# [TASK INSTRUCTIONS]
Answer with the number of lines in the records that contain "will" and with nothing else.

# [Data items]
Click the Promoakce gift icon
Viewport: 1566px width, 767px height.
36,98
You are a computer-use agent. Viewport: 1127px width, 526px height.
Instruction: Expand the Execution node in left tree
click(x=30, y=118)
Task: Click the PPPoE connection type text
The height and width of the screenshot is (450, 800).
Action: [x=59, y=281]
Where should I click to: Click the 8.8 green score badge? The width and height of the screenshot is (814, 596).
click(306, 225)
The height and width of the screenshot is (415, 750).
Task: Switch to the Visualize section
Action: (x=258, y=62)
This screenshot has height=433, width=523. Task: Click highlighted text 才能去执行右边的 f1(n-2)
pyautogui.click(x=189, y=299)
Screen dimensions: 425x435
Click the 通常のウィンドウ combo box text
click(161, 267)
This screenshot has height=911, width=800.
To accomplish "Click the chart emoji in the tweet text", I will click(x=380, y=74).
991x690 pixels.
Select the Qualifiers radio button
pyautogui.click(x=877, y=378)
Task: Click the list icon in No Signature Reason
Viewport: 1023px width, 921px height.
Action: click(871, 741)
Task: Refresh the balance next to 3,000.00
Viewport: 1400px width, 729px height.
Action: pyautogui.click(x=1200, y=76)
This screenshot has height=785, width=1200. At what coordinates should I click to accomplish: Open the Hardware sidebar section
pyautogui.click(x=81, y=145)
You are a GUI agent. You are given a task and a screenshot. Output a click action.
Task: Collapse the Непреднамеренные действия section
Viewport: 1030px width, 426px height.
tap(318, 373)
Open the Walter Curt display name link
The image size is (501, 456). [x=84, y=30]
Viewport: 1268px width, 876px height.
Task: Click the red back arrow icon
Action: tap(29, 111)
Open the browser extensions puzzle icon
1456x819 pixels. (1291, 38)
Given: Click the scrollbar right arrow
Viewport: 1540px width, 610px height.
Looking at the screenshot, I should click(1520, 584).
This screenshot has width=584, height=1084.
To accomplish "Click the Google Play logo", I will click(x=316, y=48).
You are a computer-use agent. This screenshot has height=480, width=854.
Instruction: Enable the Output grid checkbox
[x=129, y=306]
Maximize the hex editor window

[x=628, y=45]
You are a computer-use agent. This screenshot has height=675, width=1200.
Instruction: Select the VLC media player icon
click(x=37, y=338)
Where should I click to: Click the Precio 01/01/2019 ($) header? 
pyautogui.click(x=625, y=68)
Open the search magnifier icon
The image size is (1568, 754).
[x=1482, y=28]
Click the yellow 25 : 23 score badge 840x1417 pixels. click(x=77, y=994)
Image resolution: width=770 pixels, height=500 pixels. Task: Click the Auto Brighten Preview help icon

# [TASK SOLUTION]
2